* Problem description *
Extract the records between the lines holding "You are a GUI" and "pos(597,183)", inclusive, and repeat those lines exactly with no others.

* Dataset records *
* BEGIN *
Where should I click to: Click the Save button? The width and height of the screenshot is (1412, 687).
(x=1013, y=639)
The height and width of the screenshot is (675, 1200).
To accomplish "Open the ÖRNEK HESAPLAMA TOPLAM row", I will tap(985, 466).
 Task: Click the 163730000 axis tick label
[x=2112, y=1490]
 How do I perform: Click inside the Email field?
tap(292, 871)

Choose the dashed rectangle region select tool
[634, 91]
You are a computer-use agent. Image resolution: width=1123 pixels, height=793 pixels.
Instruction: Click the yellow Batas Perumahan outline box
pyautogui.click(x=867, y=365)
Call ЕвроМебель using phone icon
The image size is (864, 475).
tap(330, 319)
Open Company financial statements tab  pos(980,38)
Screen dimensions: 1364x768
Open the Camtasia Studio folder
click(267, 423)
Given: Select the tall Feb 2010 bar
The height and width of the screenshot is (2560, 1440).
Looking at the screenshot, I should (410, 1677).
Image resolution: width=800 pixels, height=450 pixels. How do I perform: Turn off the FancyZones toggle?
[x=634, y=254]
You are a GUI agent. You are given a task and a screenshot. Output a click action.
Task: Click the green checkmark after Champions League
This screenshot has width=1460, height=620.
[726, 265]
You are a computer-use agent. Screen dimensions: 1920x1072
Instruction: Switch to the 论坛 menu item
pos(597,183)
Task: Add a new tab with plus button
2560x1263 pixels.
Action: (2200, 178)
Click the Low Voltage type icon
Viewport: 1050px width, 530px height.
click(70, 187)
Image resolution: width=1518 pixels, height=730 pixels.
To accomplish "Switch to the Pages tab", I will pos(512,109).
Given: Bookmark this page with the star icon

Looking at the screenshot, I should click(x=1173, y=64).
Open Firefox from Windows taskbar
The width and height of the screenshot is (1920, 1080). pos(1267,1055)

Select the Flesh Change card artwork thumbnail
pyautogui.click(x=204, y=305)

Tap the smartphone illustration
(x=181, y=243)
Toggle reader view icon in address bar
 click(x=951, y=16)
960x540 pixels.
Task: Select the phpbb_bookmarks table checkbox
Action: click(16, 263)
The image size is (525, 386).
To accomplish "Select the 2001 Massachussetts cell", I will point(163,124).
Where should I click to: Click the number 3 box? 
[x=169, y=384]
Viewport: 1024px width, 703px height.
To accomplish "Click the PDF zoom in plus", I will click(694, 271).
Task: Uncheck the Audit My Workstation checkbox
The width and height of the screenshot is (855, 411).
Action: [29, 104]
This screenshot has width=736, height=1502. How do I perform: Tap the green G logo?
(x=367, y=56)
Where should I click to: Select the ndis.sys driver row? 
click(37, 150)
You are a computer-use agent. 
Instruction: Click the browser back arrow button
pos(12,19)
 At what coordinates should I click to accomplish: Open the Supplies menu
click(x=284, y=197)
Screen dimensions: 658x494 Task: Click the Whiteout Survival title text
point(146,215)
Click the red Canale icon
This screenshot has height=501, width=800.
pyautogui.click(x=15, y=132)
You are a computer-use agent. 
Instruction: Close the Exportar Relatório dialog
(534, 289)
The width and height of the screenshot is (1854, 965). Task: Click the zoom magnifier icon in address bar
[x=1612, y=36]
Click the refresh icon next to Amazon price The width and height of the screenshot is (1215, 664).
* END *
* Exercise output *
You are a GUI agent. You are given a task and a screenshot. Output a click action.
Task: Click the green checkmark after Champions League
This screenshot has width=1460, height=620.
[726, 265]
You are a computer-use agent. Screen dimensions: 1920x1072
Instruction: Switch to the 论坛 menu item
pos(597,183)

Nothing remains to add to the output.